WORK TASK:
Recast the lines from the start of the rows through the line containing "at that location." as a Markdown table with the columns Row and Line, numbering each line and skipping blank ones. Leave the pictures out of the answer.

-------

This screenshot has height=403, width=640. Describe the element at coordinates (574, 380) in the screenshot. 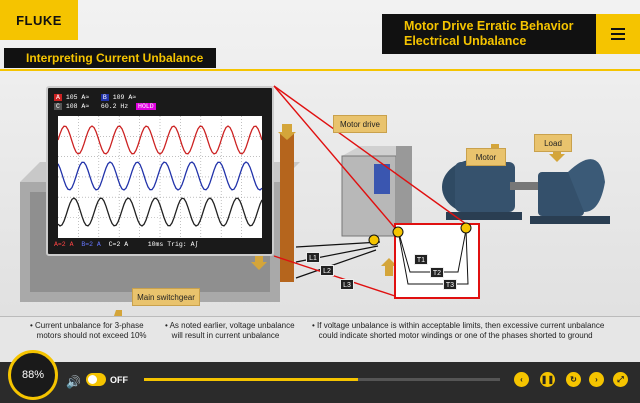

I see `replay-button: ↻` at that location.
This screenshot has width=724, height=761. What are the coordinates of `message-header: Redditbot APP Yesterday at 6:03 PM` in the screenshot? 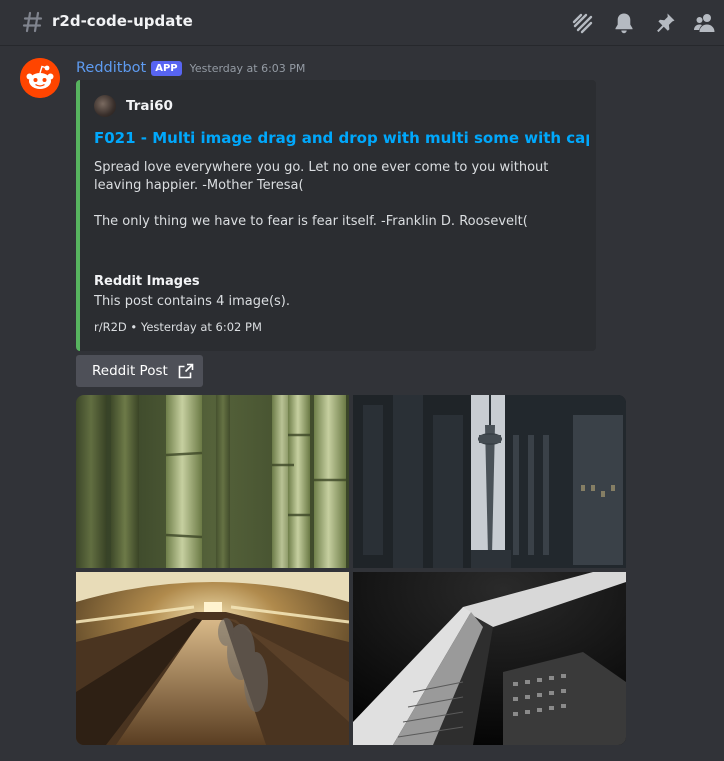 It's located at (190, 68).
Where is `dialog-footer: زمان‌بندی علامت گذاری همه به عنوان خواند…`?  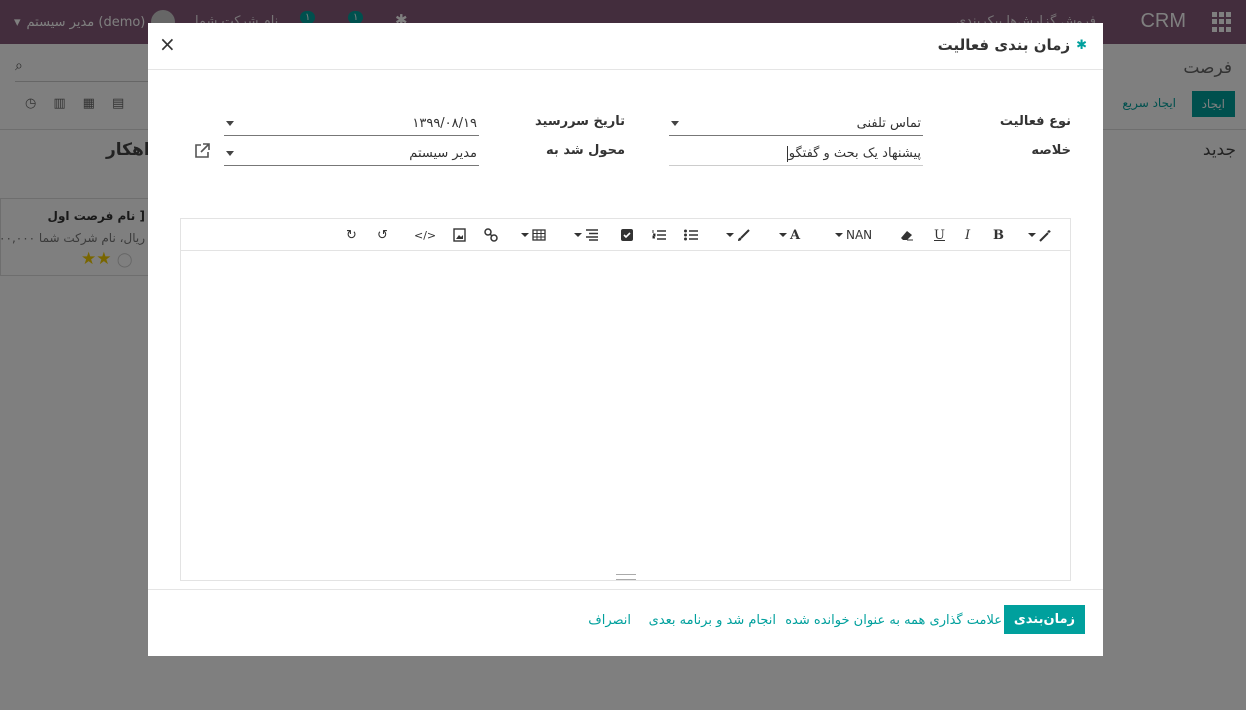
dialog-footer: زمان‌بندی علامت گذاری همه به عنوان خواند… is located at coordinates (626, 622).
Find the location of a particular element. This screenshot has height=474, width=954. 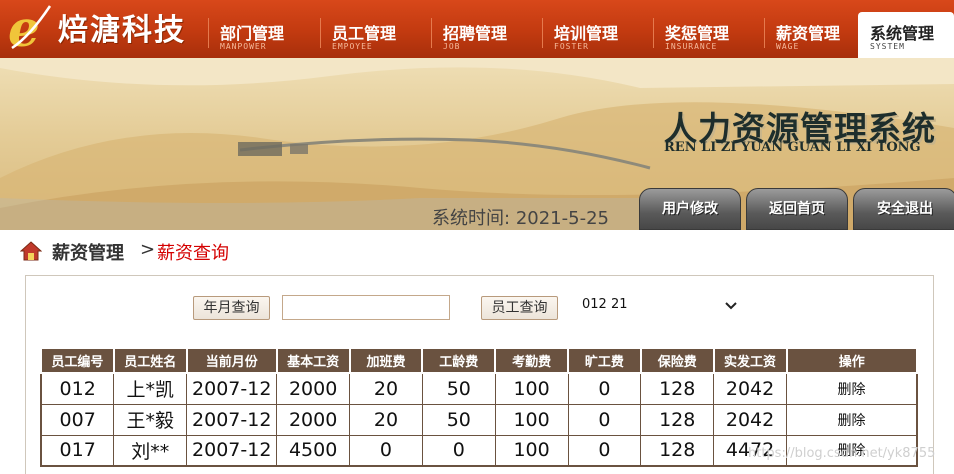

column-header: 当前月份 is located at coordinates (232, 360).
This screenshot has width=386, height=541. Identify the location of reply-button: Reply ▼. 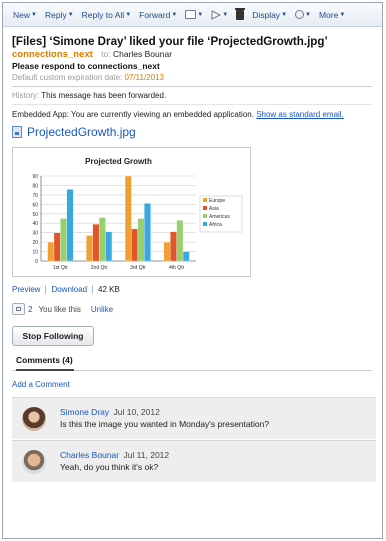
(60, 15).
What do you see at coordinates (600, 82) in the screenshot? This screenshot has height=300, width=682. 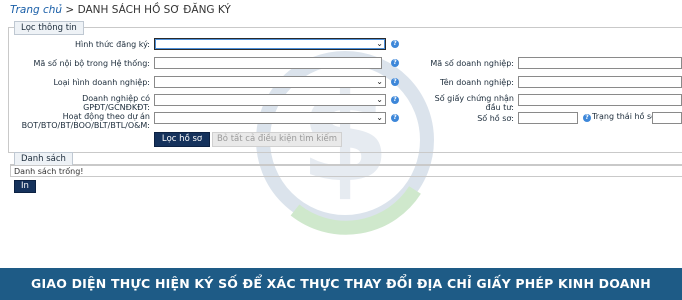 I see `enterprise-name-input` at bounding box center [600, 82].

-------

RESULT FOR THIS TASK:
| Row | Line |
|---|---|
| 1 | This screenshot has height=403, width=640. Describe the element at coordinates (574, 380) in the screenshot.  |
| 2 | I see `replay-button: ↻` at that location. |